• Work task: Transcribe only part of the material below: the lines from the one containing "Recordar nombre_de_usuario (177, 402)" through the one containing "Контакты (1388, 985)", inclusive, exactly as written.

• Record set:
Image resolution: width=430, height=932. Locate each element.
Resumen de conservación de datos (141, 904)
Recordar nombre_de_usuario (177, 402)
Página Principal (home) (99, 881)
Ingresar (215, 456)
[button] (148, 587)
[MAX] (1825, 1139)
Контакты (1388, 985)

* * *

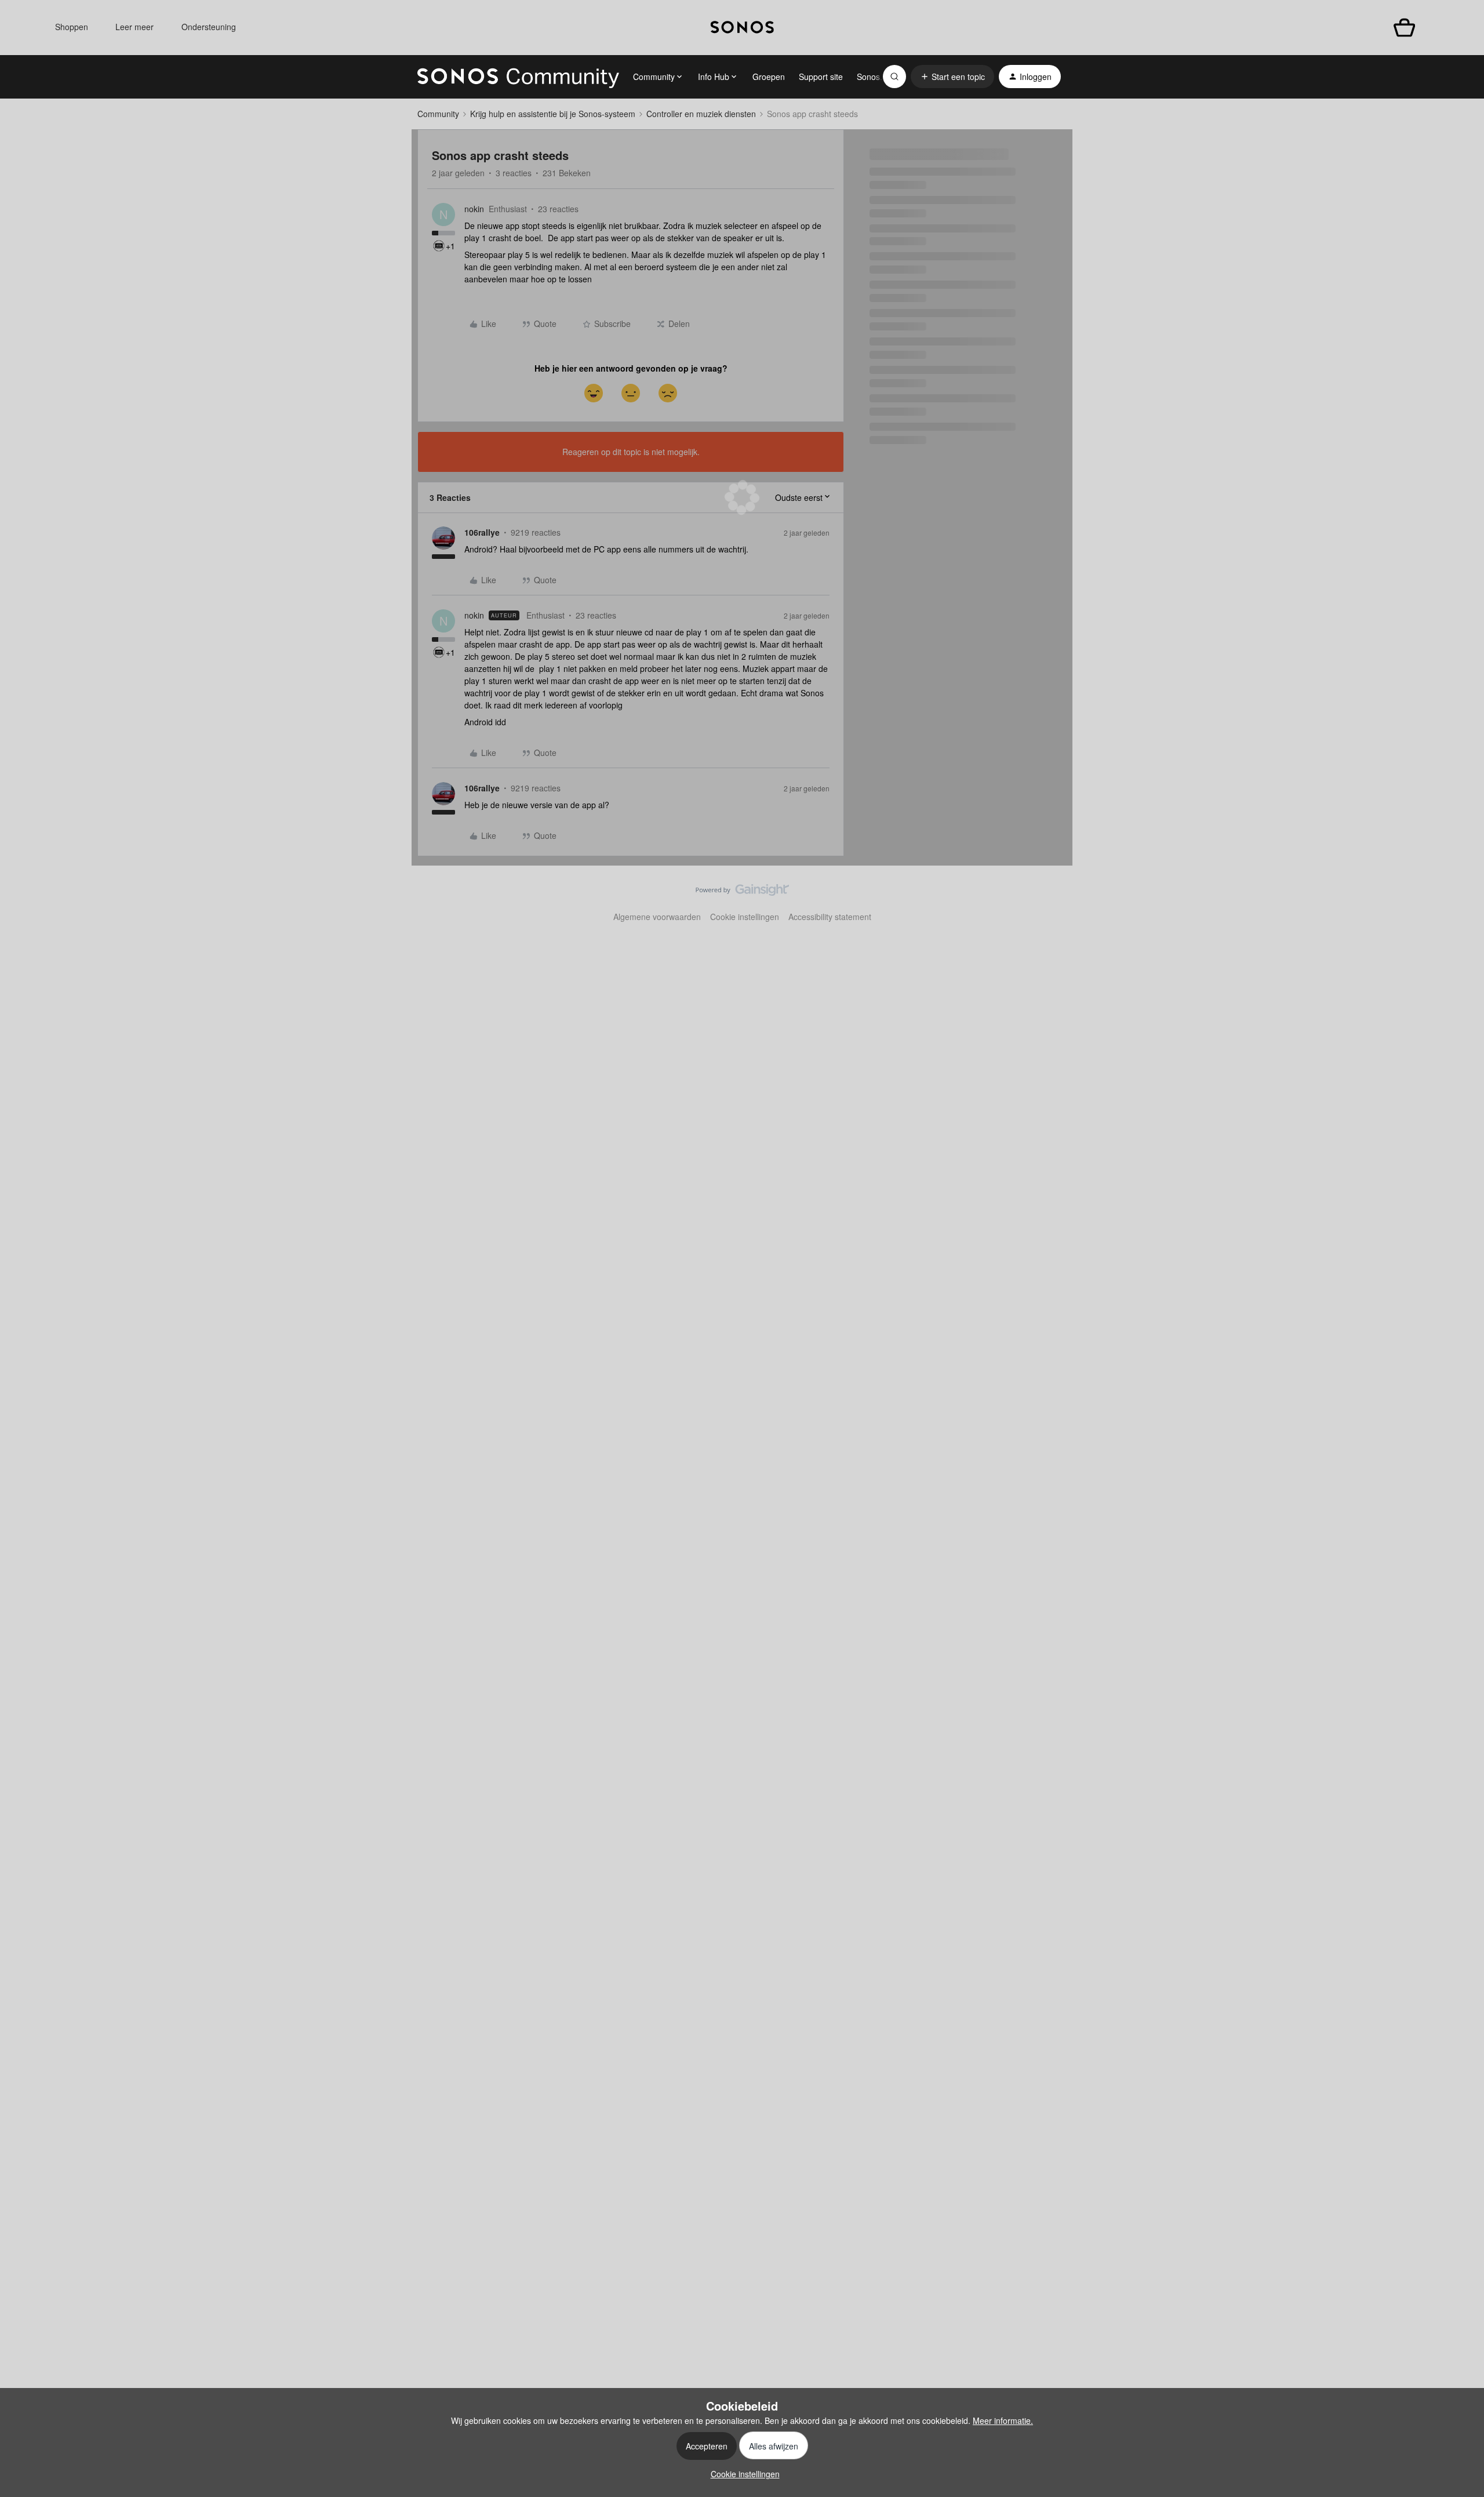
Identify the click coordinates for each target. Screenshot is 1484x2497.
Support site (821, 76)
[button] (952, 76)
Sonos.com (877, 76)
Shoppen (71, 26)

• Answer box:
Recordar nombre_de_usuario (177, 402)
Página Principal (home) (99, 881)
Ingresar (215, 456)
[button] (148, 587)
[MAX] (1825, 1139)
Контакты (1388, 985)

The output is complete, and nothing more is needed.